Satellite imaging technology has allowed scholars to read previously unreadable papyri from the Greek and ancient world [h/t to BF for this link]:


For more than a century, it has caused excitement and frustration in equal measure - a collection of Greek and Roman writings so vast it could redraw the map of classical civilisation. If only it was legible.

Now, in a breakthrough described as the classical equivalent of finding the holy grail, Oxford University scientists have employed infra-red technology to open up the hoard, known as the Oxyrhynchus Papyri, and with it the prospect that hundreds of lost Greek comedies, tragedies and epic poems will soon be revealed.

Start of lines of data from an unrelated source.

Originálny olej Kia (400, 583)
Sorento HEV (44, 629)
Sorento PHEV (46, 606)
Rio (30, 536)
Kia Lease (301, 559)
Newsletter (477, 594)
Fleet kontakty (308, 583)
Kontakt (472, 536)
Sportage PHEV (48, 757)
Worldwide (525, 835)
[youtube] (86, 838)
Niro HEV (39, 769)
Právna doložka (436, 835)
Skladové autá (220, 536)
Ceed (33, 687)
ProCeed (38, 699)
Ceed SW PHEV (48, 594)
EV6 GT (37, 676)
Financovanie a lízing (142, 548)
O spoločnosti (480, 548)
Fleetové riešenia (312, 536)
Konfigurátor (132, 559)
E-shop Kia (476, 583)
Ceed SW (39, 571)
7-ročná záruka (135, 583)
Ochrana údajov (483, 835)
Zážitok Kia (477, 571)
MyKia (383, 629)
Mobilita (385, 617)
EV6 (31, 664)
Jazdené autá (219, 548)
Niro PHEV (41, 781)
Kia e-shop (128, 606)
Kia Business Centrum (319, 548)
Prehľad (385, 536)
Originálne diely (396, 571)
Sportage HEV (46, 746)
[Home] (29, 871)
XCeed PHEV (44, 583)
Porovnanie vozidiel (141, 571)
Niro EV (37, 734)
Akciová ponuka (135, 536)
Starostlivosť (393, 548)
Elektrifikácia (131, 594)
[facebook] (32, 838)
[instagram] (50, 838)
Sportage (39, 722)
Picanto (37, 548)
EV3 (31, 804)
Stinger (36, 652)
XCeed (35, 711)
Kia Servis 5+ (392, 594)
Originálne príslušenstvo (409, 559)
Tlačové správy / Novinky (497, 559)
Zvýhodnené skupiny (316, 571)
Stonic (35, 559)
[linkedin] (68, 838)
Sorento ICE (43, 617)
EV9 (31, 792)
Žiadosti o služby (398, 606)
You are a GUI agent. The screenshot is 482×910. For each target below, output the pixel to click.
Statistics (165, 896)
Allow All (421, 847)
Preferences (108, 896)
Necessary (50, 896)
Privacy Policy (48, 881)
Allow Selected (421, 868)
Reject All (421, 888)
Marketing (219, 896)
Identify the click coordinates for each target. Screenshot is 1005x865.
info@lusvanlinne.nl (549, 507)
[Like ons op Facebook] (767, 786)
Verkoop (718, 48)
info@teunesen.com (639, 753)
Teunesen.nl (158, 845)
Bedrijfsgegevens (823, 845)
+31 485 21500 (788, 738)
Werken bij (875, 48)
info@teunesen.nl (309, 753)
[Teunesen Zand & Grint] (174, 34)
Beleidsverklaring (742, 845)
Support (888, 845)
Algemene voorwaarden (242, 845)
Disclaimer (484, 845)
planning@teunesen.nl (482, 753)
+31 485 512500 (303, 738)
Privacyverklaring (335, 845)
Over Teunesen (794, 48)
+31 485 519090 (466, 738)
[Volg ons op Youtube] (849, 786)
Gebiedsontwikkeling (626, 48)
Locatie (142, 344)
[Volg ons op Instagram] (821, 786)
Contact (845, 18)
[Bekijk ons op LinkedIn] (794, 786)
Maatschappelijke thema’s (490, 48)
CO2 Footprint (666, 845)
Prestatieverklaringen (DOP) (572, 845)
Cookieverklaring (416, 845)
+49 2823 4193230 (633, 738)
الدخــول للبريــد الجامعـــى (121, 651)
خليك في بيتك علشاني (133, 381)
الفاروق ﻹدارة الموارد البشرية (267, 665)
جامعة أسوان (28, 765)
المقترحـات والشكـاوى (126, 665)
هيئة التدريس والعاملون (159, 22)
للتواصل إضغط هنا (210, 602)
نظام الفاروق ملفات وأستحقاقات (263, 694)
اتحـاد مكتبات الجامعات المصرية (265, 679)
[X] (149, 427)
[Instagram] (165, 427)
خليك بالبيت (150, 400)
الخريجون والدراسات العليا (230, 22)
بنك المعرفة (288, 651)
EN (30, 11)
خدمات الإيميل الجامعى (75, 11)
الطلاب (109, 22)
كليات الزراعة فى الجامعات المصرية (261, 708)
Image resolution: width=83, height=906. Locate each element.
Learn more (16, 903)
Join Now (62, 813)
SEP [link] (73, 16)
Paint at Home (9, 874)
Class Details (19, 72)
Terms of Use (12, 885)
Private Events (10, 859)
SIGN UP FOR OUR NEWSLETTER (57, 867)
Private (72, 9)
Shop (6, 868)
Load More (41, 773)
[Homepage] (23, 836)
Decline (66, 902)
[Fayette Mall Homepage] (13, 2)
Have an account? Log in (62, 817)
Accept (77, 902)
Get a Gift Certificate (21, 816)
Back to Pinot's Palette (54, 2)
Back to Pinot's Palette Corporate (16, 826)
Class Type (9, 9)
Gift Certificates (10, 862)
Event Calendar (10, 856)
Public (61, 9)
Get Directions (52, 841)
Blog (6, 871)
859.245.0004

In the past four days alone, Oxford's classicists have used it to make a series of astonishing discoveries, including writing by Sophocles, Euripides, Hesiod and other literary giants of the ancient world, lost for millennia. They even believe they are likely to find lost Christian gospels, the originals of which were written around the time of the earliest books of the New Testament.

The original papyrus documents, discovered in an ancient rubbish dump in central Egypt, are often meaningless to the naked eye - decayed, worm-eaten and blackened by the passage of time. But scientists using the new photographic technique, developed from satellite imaging, are bringing the original writing back into view. Academics have hailed it as a development which could lead to a 20 per cent increase in the number of great Greek and Roman works in existence. Some are even predicting a "second Renaissance".

I wonder how many classics scholars opposed the space missions and the devotion of so many scarce resources to space technology.

I also wonder how future courses in the classics and religion will be affected. This is pretty exciting stuff!

God Doesn't Play Dice with the Universe

Or so said Albert Einstein.

Oh yeah? [from Slate]


Another Epiphany?
A Flash of Light on the Garden State?

Episcopalian Priest leaves church to join the Druids.

An Episcopal priest has renounced his ordination to lead a Druid order.
...W. William Melnyk, former rector of St. James Episcopal Church in Downingtown, called his decision to become a Druid priest "a joyous occasion." Melnyk has formed the Llynhydd Grove of the Druid Order of the Yew, which he will lead under his Druid name, OakWyse.

...Bob Bruhin, development director of the Delaware Valley Pagan Network, described modern Druidism as a New Age religion whose followers worship the sun, nature and trees and explore traditional Celtic beliefs.
I wonder how many stones are put into the collection plate.